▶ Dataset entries
============================================================
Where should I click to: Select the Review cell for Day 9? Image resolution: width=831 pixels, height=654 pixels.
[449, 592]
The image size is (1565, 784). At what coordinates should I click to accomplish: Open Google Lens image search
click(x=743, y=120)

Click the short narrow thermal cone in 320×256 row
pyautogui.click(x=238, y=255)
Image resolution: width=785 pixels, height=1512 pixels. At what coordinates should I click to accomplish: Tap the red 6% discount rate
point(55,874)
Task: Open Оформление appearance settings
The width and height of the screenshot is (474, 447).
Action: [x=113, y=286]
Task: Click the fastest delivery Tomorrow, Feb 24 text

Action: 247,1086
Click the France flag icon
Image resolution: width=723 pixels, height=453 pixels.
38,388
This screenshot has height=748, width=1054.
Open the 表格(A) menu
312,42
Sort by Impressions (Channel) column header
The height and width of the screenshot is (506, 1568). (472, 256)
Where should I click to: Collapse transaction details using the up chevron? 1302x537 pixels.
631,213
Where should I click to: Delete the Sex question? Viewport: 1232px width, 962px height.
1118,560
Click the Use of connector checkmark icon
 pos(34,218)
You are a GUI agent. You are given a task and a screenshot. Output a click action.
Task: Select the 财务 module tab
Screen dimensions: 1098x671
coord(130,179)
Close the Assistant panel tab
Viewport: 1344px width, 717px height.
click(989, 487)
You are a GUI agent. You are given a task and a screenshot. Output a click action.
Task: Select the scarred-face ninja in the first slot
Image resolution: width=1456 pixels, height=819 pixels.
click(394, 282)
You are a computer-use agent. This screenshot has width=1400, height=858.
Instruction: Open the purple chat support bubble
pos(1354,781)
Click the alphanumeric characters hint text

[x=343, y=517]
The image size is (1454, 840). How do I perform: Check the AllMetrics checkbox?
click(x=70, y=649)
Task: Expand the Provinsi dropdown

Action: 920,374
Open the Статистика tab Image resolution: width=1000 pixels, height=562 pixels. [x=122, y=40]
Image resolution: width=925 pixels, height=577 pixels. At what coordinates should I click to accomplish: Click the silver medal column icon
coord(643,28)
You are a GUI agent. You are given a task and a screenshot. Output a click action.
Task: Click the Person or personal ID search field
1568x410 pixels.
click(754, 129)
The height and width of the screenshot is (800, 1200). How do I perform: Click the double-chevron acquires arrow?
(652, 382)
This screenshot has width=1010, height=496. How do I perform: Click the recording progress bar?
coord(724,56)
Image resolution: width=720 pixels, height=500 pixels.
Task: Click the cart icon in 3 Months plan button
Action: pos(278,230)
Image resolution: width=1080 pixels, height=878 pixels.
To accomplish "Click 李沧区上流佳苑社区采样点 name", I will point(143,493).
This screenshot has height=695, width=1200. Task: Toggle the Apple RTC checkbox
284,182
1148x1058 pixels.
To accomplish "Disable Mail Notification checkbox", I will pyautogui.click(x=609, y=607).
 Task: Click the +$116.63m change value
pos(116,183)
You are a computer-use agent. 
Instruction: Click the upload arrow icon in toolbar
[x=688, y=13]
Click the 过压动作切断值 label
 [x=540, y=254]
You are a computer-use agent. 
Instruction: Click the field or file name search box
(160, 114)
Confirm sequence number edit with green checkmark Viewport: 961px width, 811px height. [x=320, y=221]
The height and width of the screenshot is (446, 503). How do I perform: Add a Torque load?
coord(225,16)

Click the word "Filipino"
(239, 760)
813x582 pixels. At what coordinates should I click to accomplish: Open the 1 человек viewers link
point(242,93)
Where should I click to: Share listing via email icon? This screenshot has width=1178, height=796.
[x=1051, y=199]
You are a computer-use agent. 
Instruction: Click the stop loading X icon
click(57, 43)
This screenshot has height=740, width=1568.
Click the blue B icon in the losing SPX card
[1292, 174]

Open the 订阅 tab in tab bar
============================================================
Every record above needs to be copied exactly.

Where should I click to: Select the Review cell for Day 9? Image resolution: width=831 pixels, height=654 pixels.
[449, 592]
The image size is (1565, 784). At what coordinates should I click to accomplish: Open Google Lens image search
click(x=743, y=120)

Click the short narrow thermal cone in 320×256 row
pyautogui.click(x=238, y=255)
Image resolution: width=785 pixels, height=1512 pixels. At what coordinates should I click to accomplish: Tap the red 6% discount rate
point(55,874)
Task: Open Оформление appearance settings
The width and height of the screenshot is (474, 447).
Action: [x=113, y=286]
Task: Click the fastest delivery Tomorrow, Feb 24 text

Action: 247,1086
Click the France flag icon
Image resolution: width=723 pixels, height=453 pixels.
38,388
This screenshot has height=748, width=1054.
Open the 表格(A) menu
312,42
Sort by Impressions (Channel) column header
The height and width of the screenshot is (506, 1568). (472, 256)
Where should I click to: Collapse transaction details using the up chevron? 1302x537 pixels.
631,213
Where should I click to: Delete the Sex question? Viewport: 1232px width, 962px height.
1118,560
Click the Use of connector checkmark icon
 pos(34,218)
You are a GUI agent. You are given a task and a screenshot. Output a click action.
Task: Select the 财务 module tab
Screen dimensions: 1098x671
coord(130,179)
Close the Assistant panel tab
Viewport: 1344px width, 717px height.
click(989, 487)
You are a GUI agent. You are given a task and a screenshot. Output a click action.
Task: Select the scarred-face ninja in the first slot
Image resolution: width=1456 pixels, height=819 pixels.
click(394, 282)
You are a computer-use agent. This screenshot has width=1400, height=858.
Instruction: Open the purple chat support bubble
pos(1354,781)
Click the alphanumeric characters hint text

[x=343, y=517]
The image size is (1454, 840). How do I perform: Check the AllMetrics checkbox?
click(x=70, y=649)
Task: Expand the Provinsi dropdown

Action: 920,374
Open the Статистика tab Image resolution: width=1000 pixels, height=562 pixels. [x=122, y=40]
Image resolution: width=925 pixels, height=577 pixels. At what coordinates should I click to accomplish: Click the silver medal column icon
coord(643,28)
You are a GUI agent. You are given a task and a screenshot. Output a click action.
Task: Click the Person or personal ID search field
1568x410 pixels.
click(754, 129)
The height and width of the screenshot is (800, 1200). How do I perform: Click the double-chevron acquires arrow?
(652, 382)
This screenshot has width=1010, height=496. How do I perform: Click the recording progress bar?
coord(724,56)
Image resolution: width=720 pixels, height=500 pixels.
Task: Click the cart icon in 3 Months plan button
Action: pos(278,230)
Image resolution: width=1080 pixels, height=878 pixels.
To accomplish "Click 李沧区上流佳苑社区采样点 name", I will point(143,493).
This screenshot has height=695, width=1200. Task: Toggle the Apple RTC checkbox
284,182
1148x1058 pixels.
To accomplish "Disable Mail Notification checkbox", I will pyautogui.click(x=609, y=607).
 Task: Click the +$116.63m change value
pos(116,183)
You are a computer-use agent. 
Instruction: Click the upload arrow icon in toolbar
[x=688, y=13]
Click the 过压动作切断值 label
 [x=540, y=254]
You are a computer-use agent. 
Instruction: Click the field or file name search box
(160, 114)
Confirm sequence number edit with green checkmark Viewport: 961px width, 811px height. [x=320, y=221]
The height and width of the screenshot is (446, 503). How do I perform: Add a Torque load?
coord(225,16)

Click the word "Filipino"
(239, 760)
813x582 pixels. At what coordinates should I click to accomplish: Open the 1 человек viewers link
point(242,93)
Where should I click to: Share listing via email icon? This screenshot has width=1178, height=796.
[x=1051, y=199]
You are a computer-use agent. 
Instruction: Click the stop loading X icon
click(57, 43)
This screenshot has height=740, width=1568.
Click the blue B icon in the losing SPX card
[1292, 174]

Open the 订阅 tab in tab bar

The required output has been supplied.